08May

A UK Court of Appeal judgement of March 31 2015 could have far reaching consequences for firms that do not strictly adhere to the provisions of the Data Protection Act 1998 (DPA).
It ruled that three defendants were entitled to pursue further legal proceedings as a result of mis-use of information they provided when browsing the internet.

The claimants: Judith Vidal-Hall, Robert Hann and Marc Bradshaw, alleged that internet search engine giant Google Inc. had collected confidential information via their use of the Apple Safari search engine, without their knowledge or consent.

A crucial point of the ruling was that the claimants were entitled to pursue their case even though they had not suffered any financial loss as a result of Google’s actions. The judgement also decided that browser generated information could meet the definition of personal data, as this data does allow the individual to be clearly identified and distinguished from other individuals. Hence the DPA provisions could be applied to the way firms use information gathered in this way

Now, a specialist lawyer has called on financial advisory firms to review their own Data Protection procedures and practices in the light of the ruling. John Warchus, partner at commercial and technology law firm Moore Blatch, said he believes that an increase in claims alleging ‘emotional distress’ from misuse of data can now be expected.
Mr Warchus commented:
“Brokers, or indeed anyone in control of data, will now have an even stronger incentive to comply with data protection rules.
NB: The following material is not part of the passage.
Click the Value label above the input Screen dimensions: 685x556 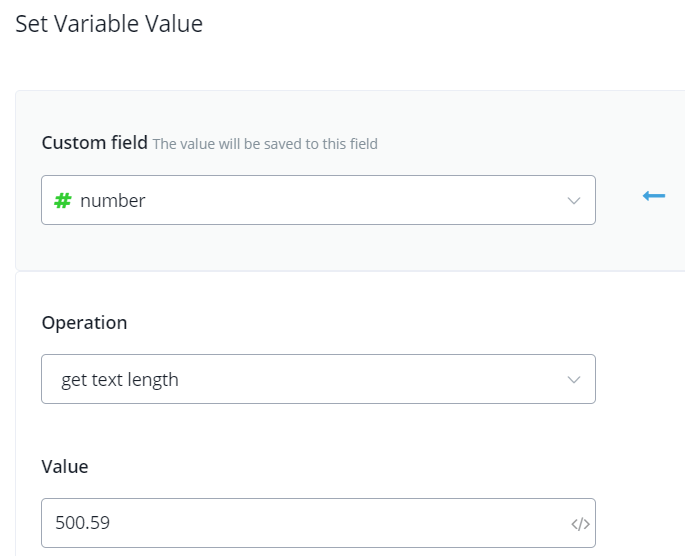(x=65, y=467)
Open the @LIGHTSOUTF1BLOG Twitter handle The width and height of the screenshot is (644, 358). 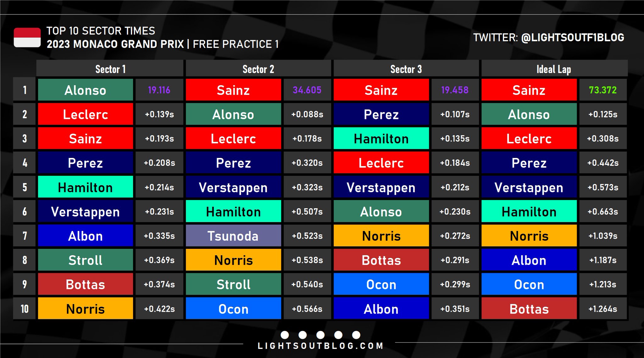(x=573, y=37)
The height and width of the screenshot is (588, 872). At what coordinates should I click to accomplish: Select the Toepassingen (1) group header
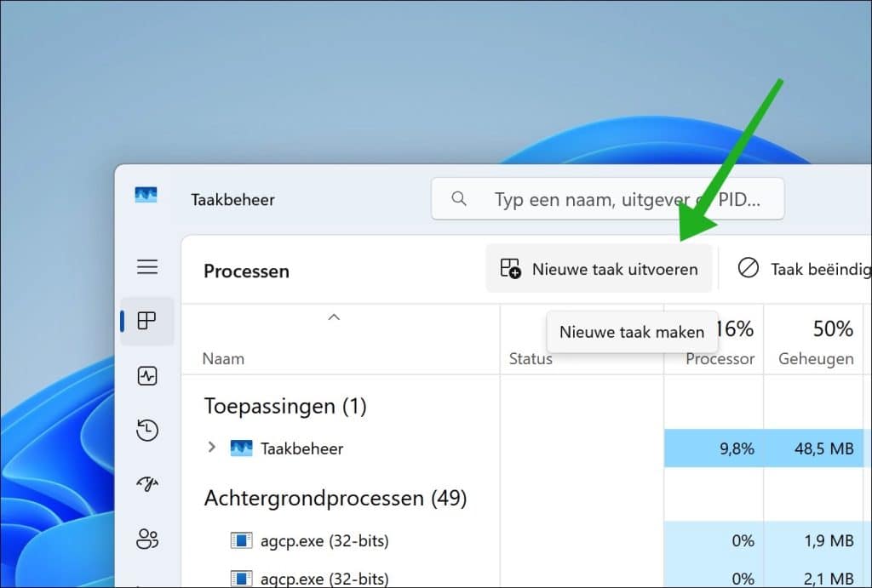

“Brokers should urgently review their data protection procedures and strengthen where necessary as more compensation claims are likely and the amount of damages awarded is also likely to increase.”

Chris Hannant, director general of the trade association the Association of Professional Financial Advisers, echoed the need for firms to take a look at this issue: “Advisers need to take care with people’s data because it is an increasingly sensitive issue. They have to look after the data but they also have to make sure they get rid of it.”

Personal data is defined as data which relates to a living individual who can be identified either from those data, or from those data and other information which is in the firm’s possession. The individual whom the data concerns is the ‘data subject’.
The eight Data Protection principles require personal data to be:
• Fairly and lawfully processed
• Processed for limited purposes
• Adequate, relevant and not excessive
• Accurate and up to date
• Not kept for longer than is necessary
• Processed in line with the individual’s rights
• Secure
• Not transferred to other countries without adequate protection
Firms should ensure that the Terms of Business document, Client Agreement or similar that a client is given at the start of their contractual relationship with the firm covers the issue of Data Protection. This is to ensure the individual knows exactly what is going to happen to the personal data they provide, how it is going to be used, and if applicable, which other parties it could be passed to.

The Information Commisisoner’s Office, the data protection watchdog, can impose fines of up to £500,000 on firms who breach their Data Protection obligations. It can also require firms to give undertakings to cease certain practices, and can initiate criminal prosecutions in serious cases.

The information shown in this article was correct at the time of publication. Articles are not routinely reviewed and as such are not updated. Please be aware the facts, circumstances or legal position may change after publication of the article.